====== RECORDED INFORMATION ======
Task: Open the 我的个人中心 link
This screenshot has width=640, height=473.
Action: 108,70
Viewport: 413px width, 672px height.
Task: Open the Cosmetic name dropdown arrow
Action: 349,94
======
Repeat the data above. Change nothing.

* ANSWER TO THIS TASK:
Task: Open the 我的个人中心 link
This screenshot has width=640, height=473.
Action: 108,70
Viewport: 413px width, 672px height.
Task: Open the Cosmetic name dropdown arrow
Action: 349,94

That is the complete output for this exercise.